Beijing (AsiaNews/Agencies) – Reports indicate that workers in kilns were treated worse than slaves, forced to handle hot bricks, beaten if they did not work as expected, and reportedly even buried alive to remove the bodies. After years of complaints by families, some 35,000 police agents in Henan Province raided some 7,500 brick kilns and in four days freed 219 people, including 29 children, from slavery, arresting 120 owners and “guards”. In the Xinxiang area alone, north of Zhengzhou, police raided 20 brick kilns on Saturday and rescued 23 people, including 16 children.
All the victims have the same story to tell: enticed with promises of a good job, they were beaten upon arrival, starved and forced to work 14-16 hours a day without pay. In one case some of the rescued labourers said that guards badly beat a labourer and then buried him alive to hide the body.
A week ago 31 people were rescued from a kiln in Caosheng village, five suspects were detained. Its owner, Wang Bingbing, is the son of the village chief.

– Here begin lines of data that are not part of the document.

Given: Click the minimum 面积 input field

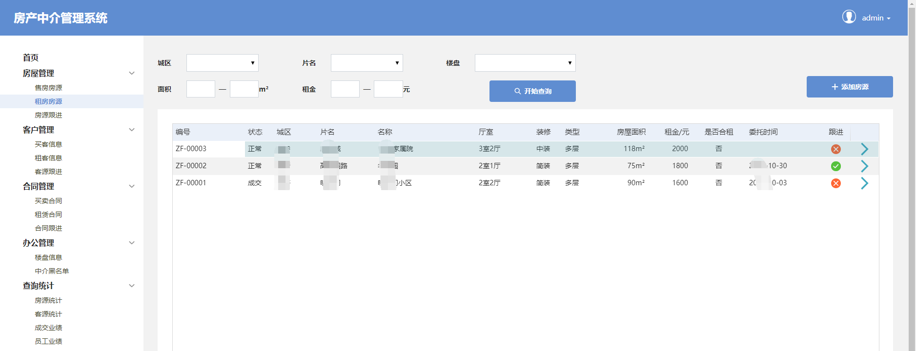Looking at the screenshot, I should point(201,89).
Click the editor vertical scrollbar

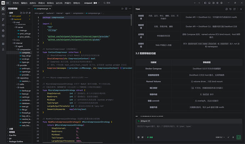click(x=131, y=20)
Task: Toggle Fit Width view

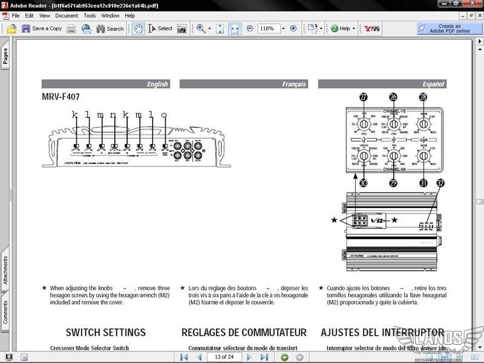Action: [x=235, y=28]
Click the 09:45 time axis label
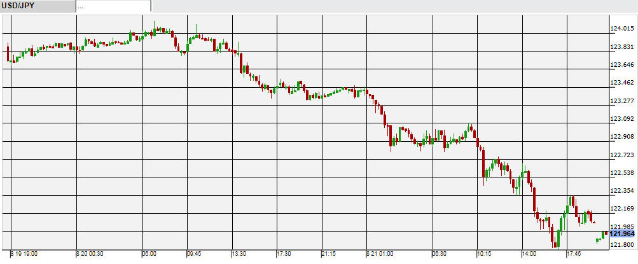The width and height of the screenshot is (638, 264). tap(194, 253)
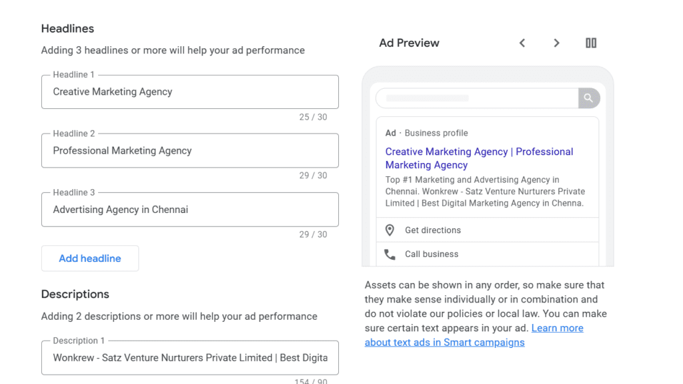Image resolution: width=683 pixels, height=384 pixels.
Task: Toggle the side-by-side preview columns icon
Action: pos(591,43)
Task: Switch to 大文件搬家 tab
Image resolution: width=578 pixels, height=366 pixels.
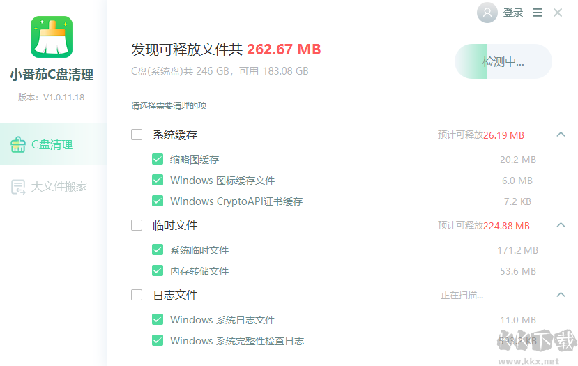Action: click(x=59, y=187)
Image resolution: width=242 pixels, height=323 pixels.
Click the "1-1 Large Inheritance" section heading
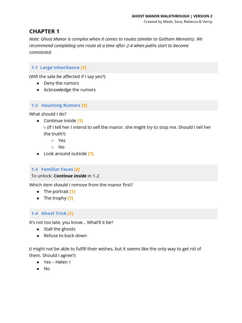pyautogui.click(x=55, y=68)

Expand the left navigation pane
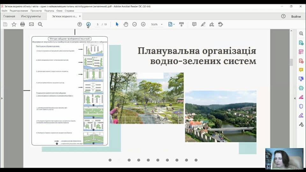click(x=2, y=98)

The kiln, located across from his father’s house, was guarded by a taskmaster and dogs. Workers were forced to work 15 to 16 hours per day, and finish their meals of steamed bread and water within 15 minutes. In the freezing cold of winter, they were forced to sleep on the ground in a darkroom without a heating system.
According to mainland media, at least a thousand children, the youngest only 8, disappeared near train or bus stations in Henan and were sold to work in the north-western province of Shanxi or in Henan itself.

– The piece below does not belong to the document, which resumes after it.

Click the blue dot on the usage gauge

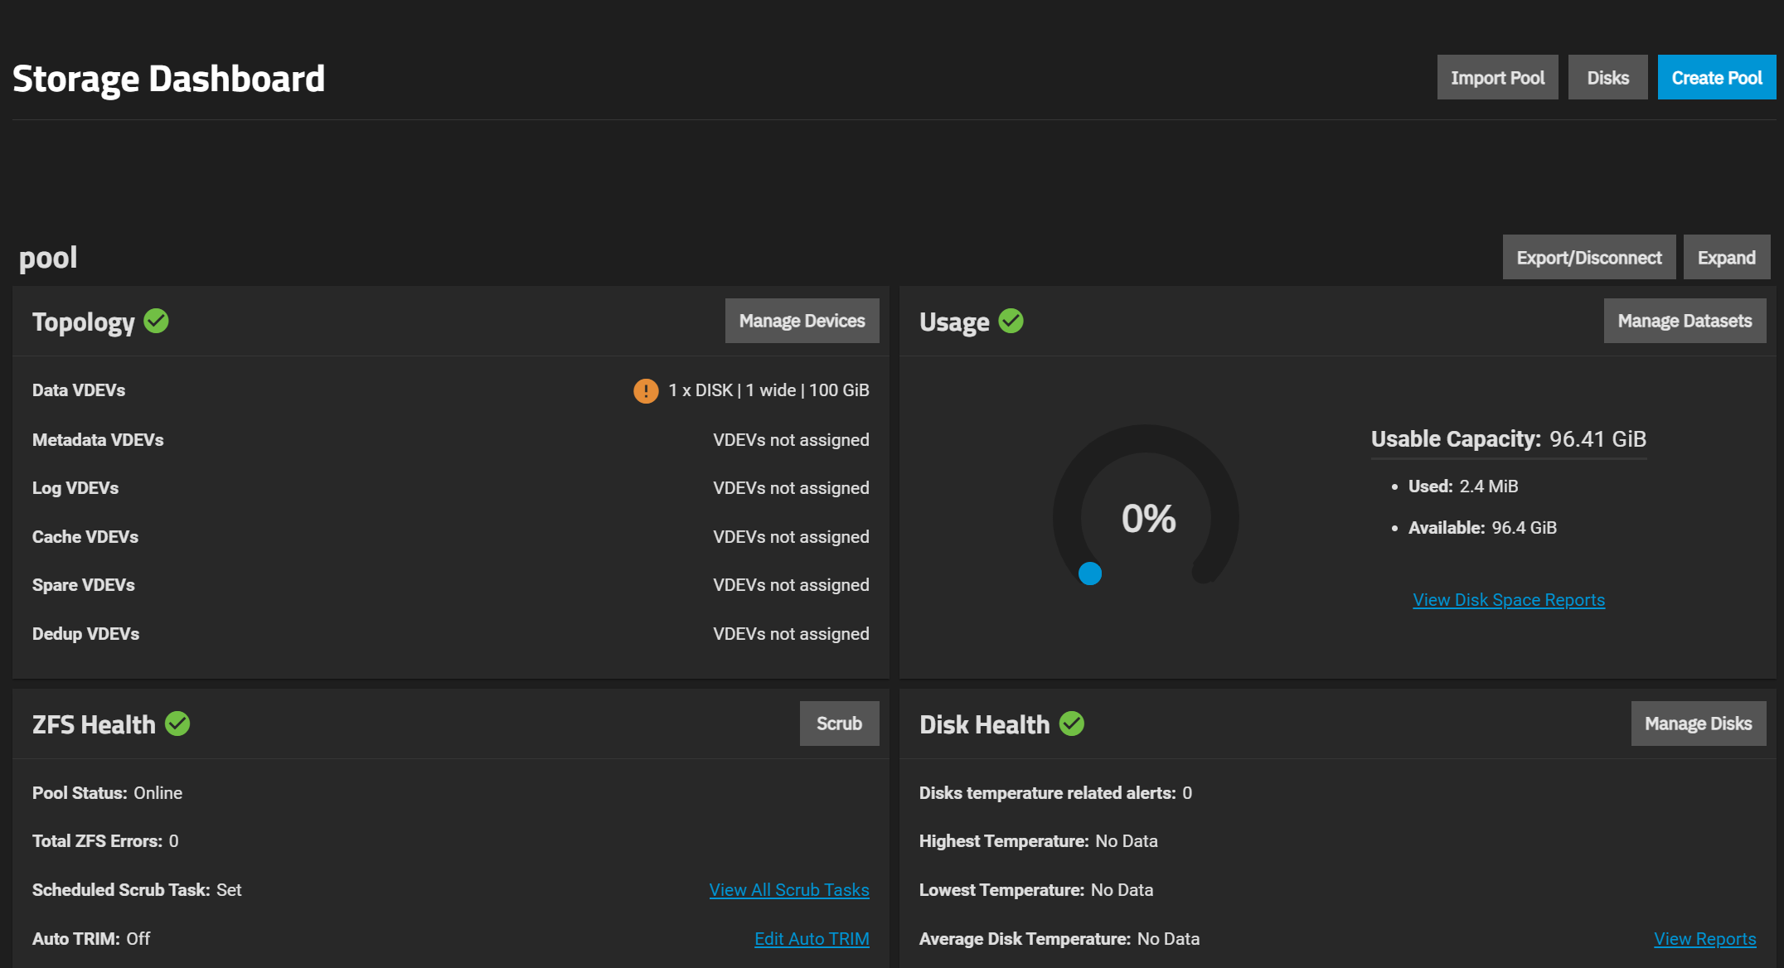1090,574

Making matters worse is the fact that there was nothing secret about the problem. Those who bought the bricks could not but see the hapless victims.
Some of the slave labourers managed to escape and report what had happened to them to the police. However, all the available evidence suggests that the authorities did nothing, except put the escapees on a train bound for home.

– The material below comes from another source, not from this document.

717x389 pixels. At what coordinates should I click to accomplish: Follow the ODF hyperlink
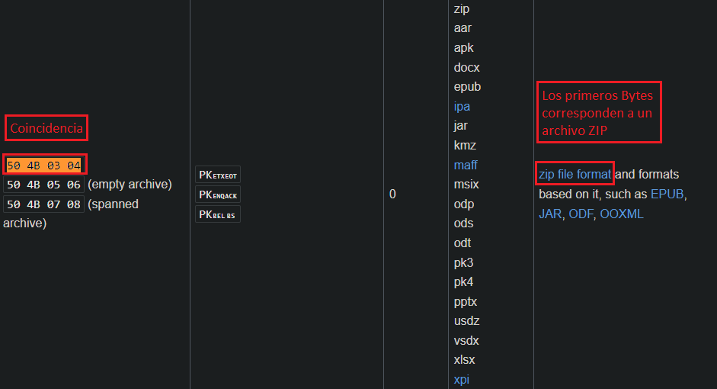[x=580, y=214]
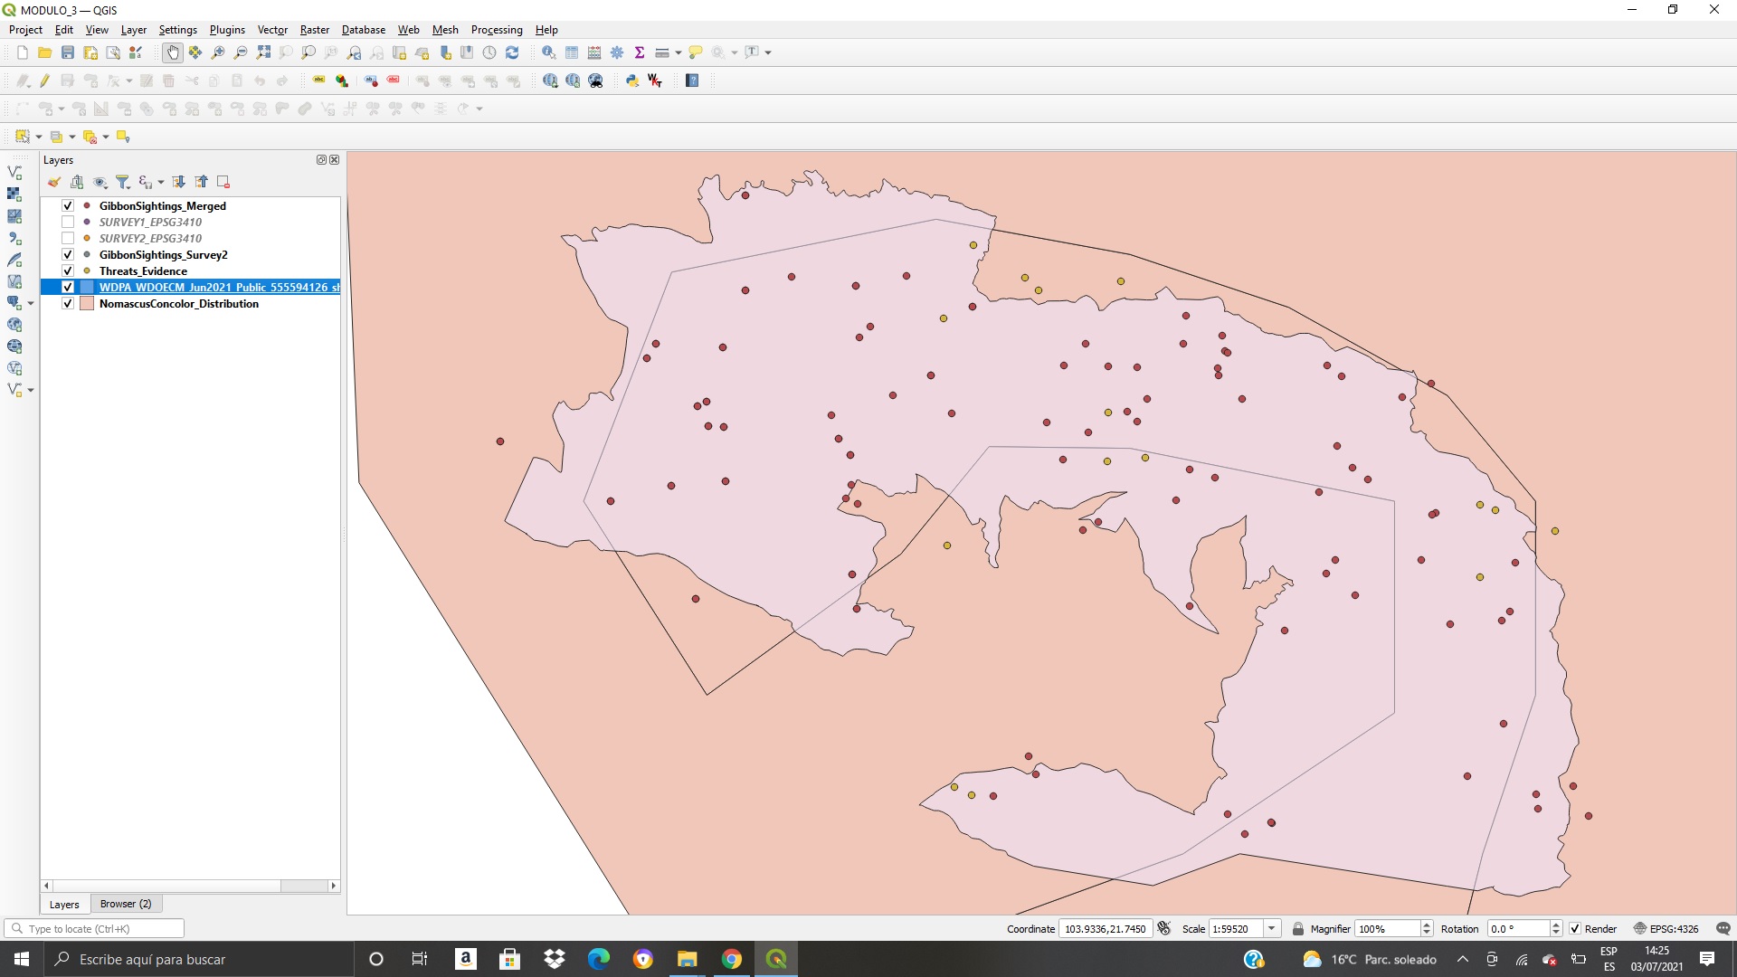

In an open letter published on the Tyania Club, one of China’s main online discussion groups, 400 men from Henan made an appeal for help in their bid to rescue their children from brickworks in the mountains of Shanxi where they had been taken after being abducted. They said they freed about 40 children and that police threatened them instead of helping them.
Yang Aizhi, a 46-year-old mother, has also been searching for her 16-year-old son. She went to more than 100 kilns in Shanxi and discovered that "most kilns were forcing children to do hard labour.” She and other parents told their story to a TV station in Zhengzhou in early May.
Qin Yuhai, deputy governor and police chief of Henan, said “we must do everything we can to fight human trafficking and rescue those being held captive.”
Senior government leaders, including President Hu Jintao and Premier Wen Jiabao, said they were shocked by the "horrific" stories and instructed the relevant departments and local authorities to investigate.
However, child labour remains widespread in China and Beijing has not yet ratified the International Labour Organisation's Convention on Forced Labour or the Convention on the Abolition of Forced Labour.
Under China’s laws migrant workers are often denied the right to register as residents in the places where they work, which favours widespread illegality and makes it easier for people to disappear.
After Playfair, an alliance of world trade unions, released a report this weak about Olympic merchandise being manufactured by child workers, an investigation by local authorities in Dongguan found that the Lekit Stationery Co. had hired 8 schoolchildren under 16 said that the children had not made Olympic souvenirs.